We are fast approaching summer. Memorial Day has come and gone and that means kebob season is upon us. Though we may be social distancing, we can still have our outdoor family bar-b-ques with grilling and expanded menus of mezze. Lamb and chicken kebob are generally accompanied by mouth-watering grilled onions, peppers and tomatoes garnished on the side. Armenian “khorovadz” is not complete without a buttery carbohydrate side dish: rice pilaf. It’s like a food trifecta, a meat-veggie-carb coma! You can’t have one without the others.
As any good Dandeegeen knows, one must master the preparation of pilaf as a young bride; this is understood. Not only is it a given but it is expected. Even house guests await the rice pilaf side dish with every Armenian Sunday dinner and family gathering. It is served without mention. It takes some practice but once you’ve got it, you never forget. Two cups of College Inn chicken broth (no substitute will do) for one cup of Uncle Ben’s rice; I can recite it blind. Don’t forget the browned noodles pre-baked for convenience. Lastly, be sure to use that one stick of butter. The trick is to split the stick in half…..place half in the broth while it comes to a boil and the other half after the rice has nearly cooked, placed on top to melt into the nearly cooked rice, it gives it that special buttery taste to top it off. Yes, a stick of butter. This is a trademark of the St. Stephen’s Armenian Church Bazaar and Picnic pilaf I learned from Michael Guzelian, Chief Pilaf Connoisseur, in my days in the kitchen at the church picnic at Camp Haiastan. And if you have had his pilaf you know the trick works. When you cook for company you don’t skimp on butter; for your daily meals at home you can go a half stick for that waistline you are always mindful of, but for holidays and family gatherings, it’s a must!
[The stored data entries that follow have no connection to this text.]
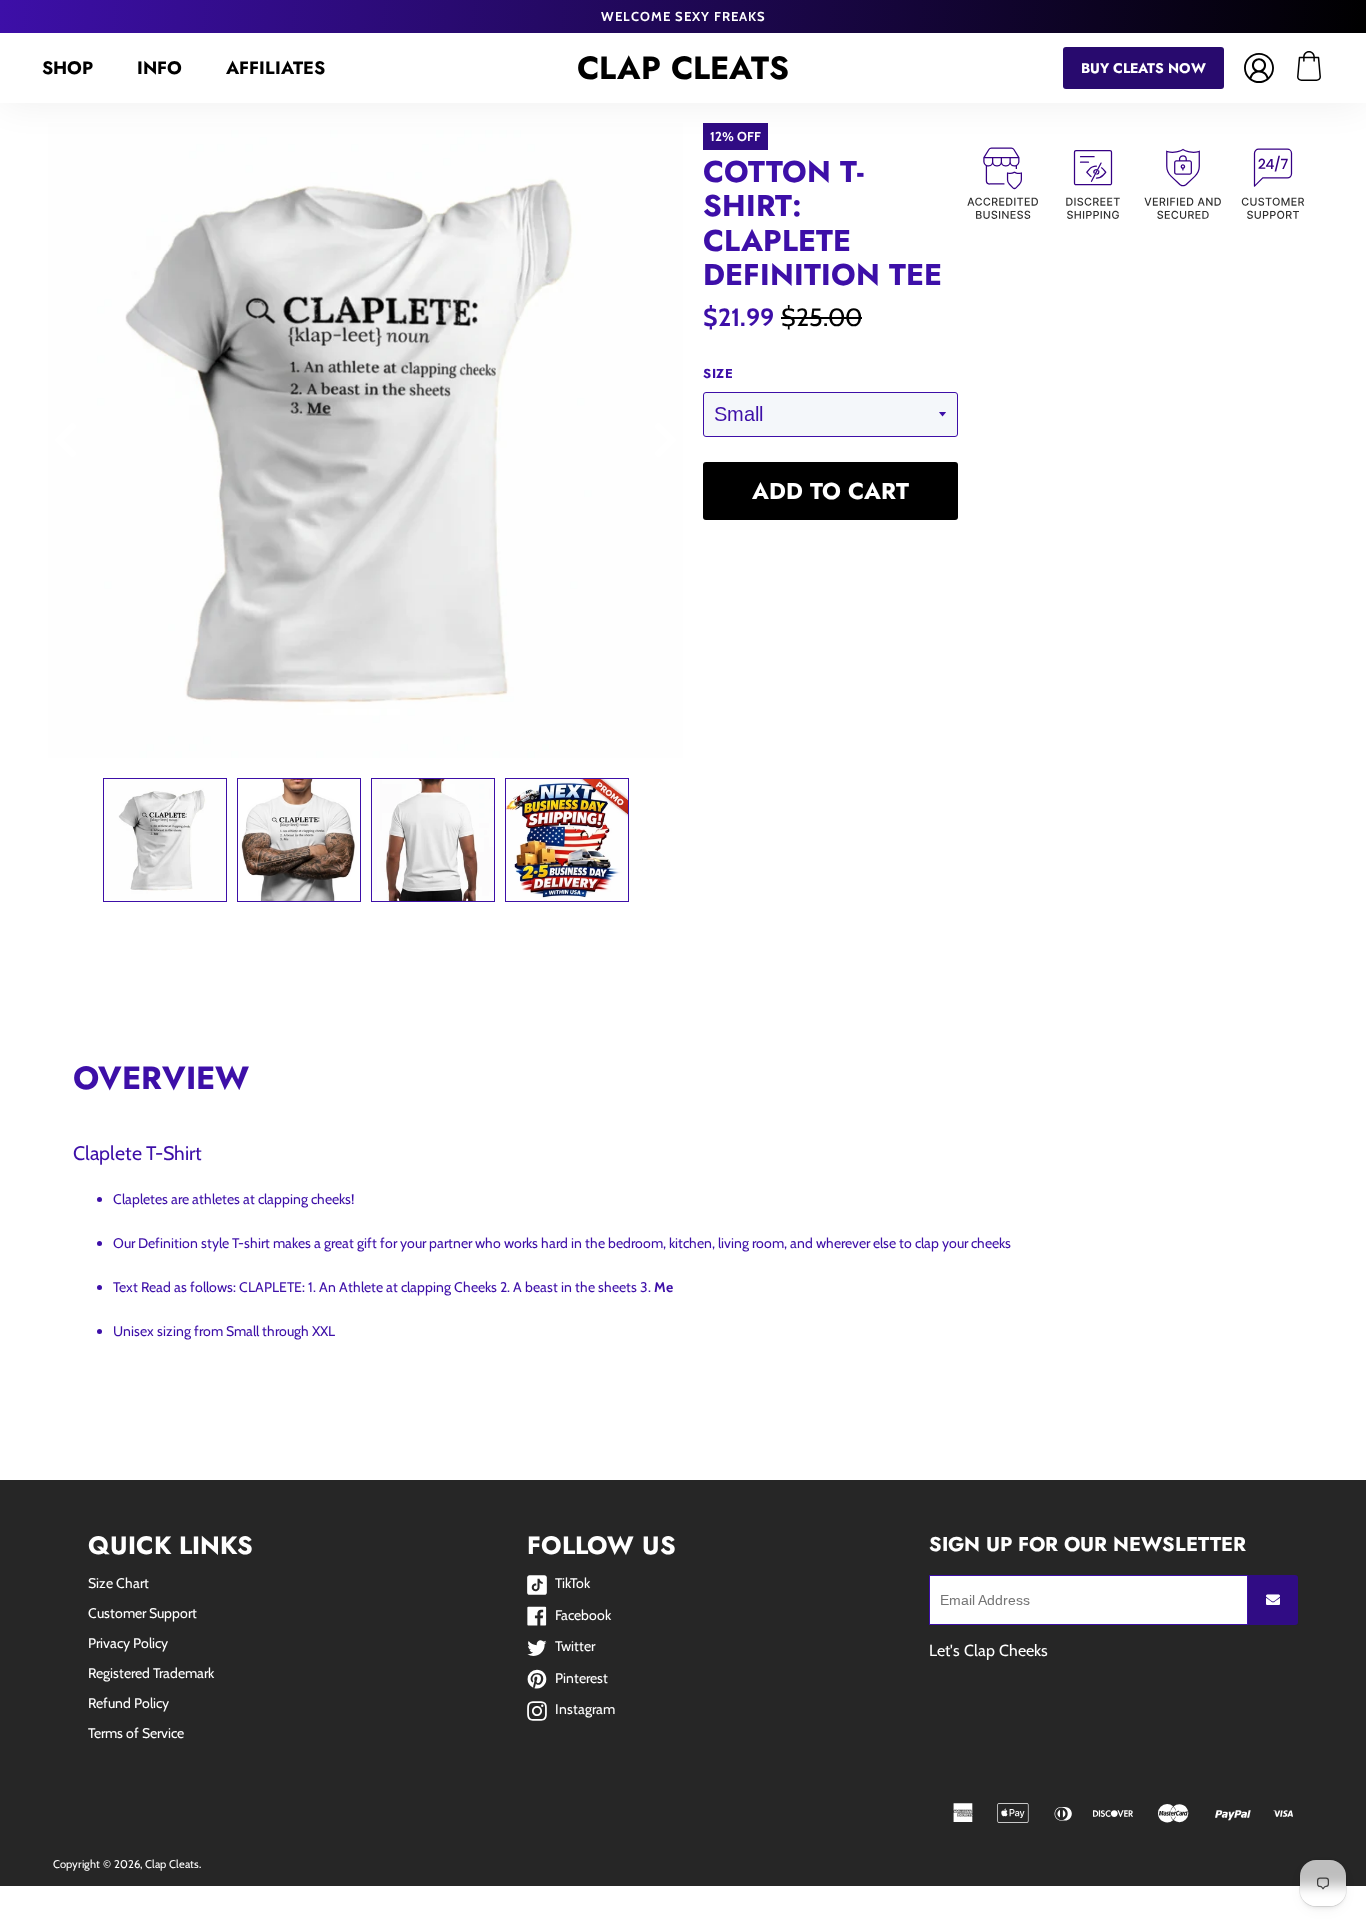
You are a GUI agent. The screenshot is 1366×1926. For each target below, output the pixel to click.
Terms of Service (136, 1733)
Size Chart (118, 1583)
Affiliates (275, 68)
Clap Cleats (683, 68)
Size (718, 374)
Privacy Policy (128, 1643)
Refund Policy (128, 1703)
Pilaf prep is second nature, even for this novice Dandeegeen, but I love bulghur (bulgur) pilaf and had never tried to make it. I have always enjoyed it when others prepared it, but I had never ventured into this new side dish territory, even after 32 years of cooking. So since I am embarking on firsts, I figured this Dandeegeen was overdue to try. I ordered the bulghur from Arpi Avedissian at Eastern Lahmejun. Of course, I asked her advice on the size, as I know there are various sizes for different purposes. She recommended the #3 coarse. While bulghur ordering, I figured I’d ask for help on ordering the correct bulghur size for “mock khema” too, while I was being adventurous. She recommended the #1 fine. Two for one shopping. Ara picked it up curbside and I was ready to try out the bulghur recipes. Next column will be, you guessed it, “mock khema.”
I used the same recipe for pilaf for bulghur pilaf. It came out fine but something was missing. I called my mother and explained what I had made, and she said I missed the secret ingredient. Another secret ingredient of course, in this case sauteed onions with butter to start, then add the broth and continue as you would make pilaf. It was the trick I needed. I made another attempt and it was much tastier. The onions cook down so you don’t see anything, but the taste of the bulghur has a very special flavor. Add the customary yogurt mixed with minced garlic on top and the bulghur pilaf is a masterpiece. Yum! Practice makes perfect. Stay tuned for the next Dandeegeen Diaries bulghur-featured recipe of “mock khema.” Happy Summer cooking!
Pray tell, what is a dandeegeen? A housewife? Besides softened onions, I add tomatoes,
as did my Harpoot grandmother.
Along with onions, my Ma used tomato sauce, I think, 50/50 with broth. Alternative to chicken can also be College Inn Beef Broth for more savory flavor. Since browned noodles add so much flavor, I would use 5X as much as show in photo. My Mama’s yogurt made everything perfect! Erivan brand out of Pennsylvania tastes very much like hers.
I’m looking forward to the “mock khema” recipe.
My Grandmother’s pilaf recipe always called for College Inn broth…Does anyone know where someone living in Colorado can get College Inn broth?? Help
Who uses one stick of butter anymore? WE laughed at that amount in the early 1970’s!